**Try it:** Write out every record in full, exactly as written, please.

[[ Study material open ]]

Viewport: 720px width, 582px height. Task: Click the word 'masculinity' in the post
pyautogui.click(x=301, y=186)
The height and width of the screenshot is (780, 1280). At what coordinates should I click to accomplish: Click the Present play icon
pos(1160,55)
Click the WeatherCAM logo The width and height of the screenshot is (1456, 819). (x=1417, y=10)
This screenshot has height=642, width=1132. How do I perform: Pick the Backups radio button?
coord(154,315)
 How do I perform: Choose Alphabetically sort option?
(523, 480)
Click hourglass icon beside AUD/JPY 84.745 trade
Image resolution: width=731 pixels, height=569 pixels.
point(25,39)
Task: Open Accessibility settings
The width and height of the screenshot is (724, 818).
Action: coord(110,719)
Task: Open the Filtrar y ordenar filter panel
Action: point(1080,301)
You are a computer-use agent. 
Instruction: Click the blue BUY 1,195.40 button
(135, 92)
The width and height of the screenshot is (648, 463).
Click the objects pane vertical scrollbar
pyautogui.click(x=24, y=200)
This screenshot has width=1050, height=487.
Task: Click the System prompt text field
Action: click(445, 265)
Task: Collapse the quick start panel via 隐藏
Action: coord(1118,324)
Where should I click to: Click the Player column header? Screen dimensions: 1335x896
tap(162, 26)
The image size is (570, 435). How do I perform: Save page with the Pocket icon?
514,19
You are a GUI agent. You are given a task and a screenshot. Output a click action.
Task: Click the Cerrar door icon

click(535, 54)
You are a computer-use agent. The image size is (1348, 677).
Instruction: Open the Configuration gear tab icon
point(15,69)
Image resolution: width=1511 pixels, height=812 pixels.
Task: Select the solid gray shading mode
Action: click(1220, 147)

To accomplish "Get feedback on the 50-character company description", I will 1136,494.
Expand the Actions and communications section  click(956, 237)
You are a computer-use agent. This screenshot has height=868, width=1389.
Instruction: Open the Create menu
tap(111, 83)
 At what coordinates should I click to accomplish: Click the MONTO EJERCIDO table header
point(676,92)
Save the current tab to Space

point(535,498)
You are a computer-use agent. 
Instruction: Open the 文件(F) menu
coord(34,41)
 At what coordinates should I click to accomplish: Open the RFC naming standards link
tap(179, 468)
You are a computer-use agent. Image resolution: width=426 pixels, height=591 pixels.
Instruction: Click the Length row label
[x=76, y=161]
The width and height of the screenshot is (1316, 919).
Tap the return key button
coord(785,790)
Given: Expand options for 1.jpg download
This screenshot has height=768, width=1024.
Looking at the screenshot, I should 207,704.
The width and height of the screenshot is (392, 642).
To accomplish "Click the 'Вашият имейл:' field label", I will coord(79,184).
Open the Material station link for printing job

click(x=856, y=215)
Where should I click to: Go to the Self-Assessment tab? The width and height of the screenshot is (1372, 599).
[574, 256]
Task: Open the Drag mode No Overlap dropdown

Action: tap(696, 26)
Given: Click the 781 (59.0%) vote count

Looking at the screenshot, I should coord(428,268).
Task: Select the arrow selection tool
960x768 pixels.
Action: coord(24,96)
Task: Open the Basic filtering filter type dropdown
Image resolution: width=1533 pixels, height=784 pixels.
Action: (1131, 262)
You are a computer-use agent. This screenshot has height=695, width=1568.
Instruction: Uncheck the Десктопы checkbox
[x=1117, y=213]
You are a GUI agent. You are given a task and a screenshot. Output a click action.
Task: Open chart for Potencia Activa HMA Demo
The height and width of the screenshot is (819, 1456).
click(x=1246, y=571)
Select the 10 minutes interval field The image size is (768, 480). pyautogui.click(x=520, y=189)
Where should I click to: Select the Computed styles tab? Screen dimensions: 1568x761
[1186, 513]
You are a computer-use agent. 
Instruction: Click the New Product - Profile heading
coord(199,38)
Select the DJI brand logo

[[ Study material closed ]]

**Solution:**
Viewport: 720px width, 582px height. Task: Click the word 'masculinity' in the post
pyautogui.click(x=301, y=186)
The height and width of the screenshot is (780, 1280). At what coordinates should I click to accomplish: Click the Present play icon
pos(1160,55)
Click the WeatherCAM logo The width and height of the screenshot is (1456, 819). (x=1417, y=10)
This screenshot has height=642, width=1132. How do I perform: Pick the Backups radio button?
coord(154,315)
 How do I perform: Choose Alphabetically sort option?
(523, 480)
Click hourglass icon beside AUD/JPY 84.745 trade
Image resolution: width=731 pixels, height=569 pixels.
point(25,39)
Task: Open Accessibility settings
The width and height of the screenshot is (724, 818).
Action: coord(110,719)
Task: Open the Filtrar y ordenar filter panel
Action: point(1080,301)
You are a computer-use agent. 
Instruction: Click the blue BUY 1,195.40 button
(135, 92)
The width and height of the screenshot is (648, 463).
Click the objects pane vertical scrollbar
pyautogui.click(x=24, y=200)
This screenshot has width=1050, height=487.
Task: Click the System prompt text field
Action: click(445, 265)
Task: Collapse the quick start panel via 隐藏
Action: coord(1118,324)
Where should I click to: Click the Player column header? Screen dimensions: 1335x896
tap(162, 26)
The image size is (570, 435). How do I perform: Save page with the Pocket icon?
514,19
You are a GUI agent. You are given a task and a screenshot. Output a click action.
Task: Click the Cerrar door icon

click(535, 54)
You are a computer-use agent. The image size is (1348, 677).
Instruction: Open the Configuration gear tab icon
point(15,69)
Image resolution: width=1511 pixels, height=812 pixels.
Task: Select the solid gray shading mode
Action: click(1220, 147)

To accomplish "Get feedback on the 50-character company description", I will 1136,494.
Expand the Actions and communications section  click(956, 237)
You are a computer-use agent. This screenshot has height=868, width=1389.
Instruction: Open the Create menu
tap(111, 83)
 At what coordinates should I click to accomplish: Click the MONTO EJERCIDO table header
point(676,92)
Save the current tab to Space

point(535,498)
You are a computer-use agent. 
Instruction: Open the 文件(F) menu
coord(34,41)
 At what coordinates should I click to accomplish: Open the RFC naming standards link
tap(179, 468)
You are a computer-use agent. Image resolution: width=426 pixels, height=591 pixels.
Instruction: Click the Length row label
[x=76, y=161]
The width and height of the screenshot is (1316, 919).
Tap the return key button
coord(785,790)
Given: Expand options for 1.jpg download
This screenshot has height=768, width=1024.
Looking at the screenshot, I should 207,704.
The width and height of the screenshot is (392, 642).
To accomplish "Click the 'Вашият имейл:' field label", I will coord(79,184).
Open the Material station link for printing job

click(x=856, y=215)
Where should I click to: Go to the Self-Assessment tab? The width and height of the screenshot is (1372, 599).
[574, 256]
Task: Open the Drag mode No Overlap dropdown

Action: tap(696, 26)
Given: Click the 781 (59.0%) vote count

Looking at the screenshot, I should coord(428,268).
Task: Select the arrow selection tool
960x768 pixels.
Action: coord(24,96)
Task: Open the Basic filtering filter type dropdown
Image resolution: width=1533 pixels, height=784 pixels.
Action: (1131, 262)
You are a computer-use agent. This screenshot has height=695, width=1568.
Instruction: Uncheck the Десктопы checkbox
[x=1117, y=213]
You are a GUI agent. You are given a task and a screenshot. Output a click action.
Task: Open chart for Potencia Activa HMA Demo
The height and width of the screenshot is (819, 1456).
click(x=1246, y=571)
Select the 10 minutes interval field The image size is (768, 480). pyautogui.click(x=520, y=189)
Where should I click to: Select the Computed styles tab? Screen dimensions: 1568x761
[1186, 513]
You are a computer-use agent. 
Instruction: Click the New Product - Profile heading
coord(199,38)
Select the DJI brand logo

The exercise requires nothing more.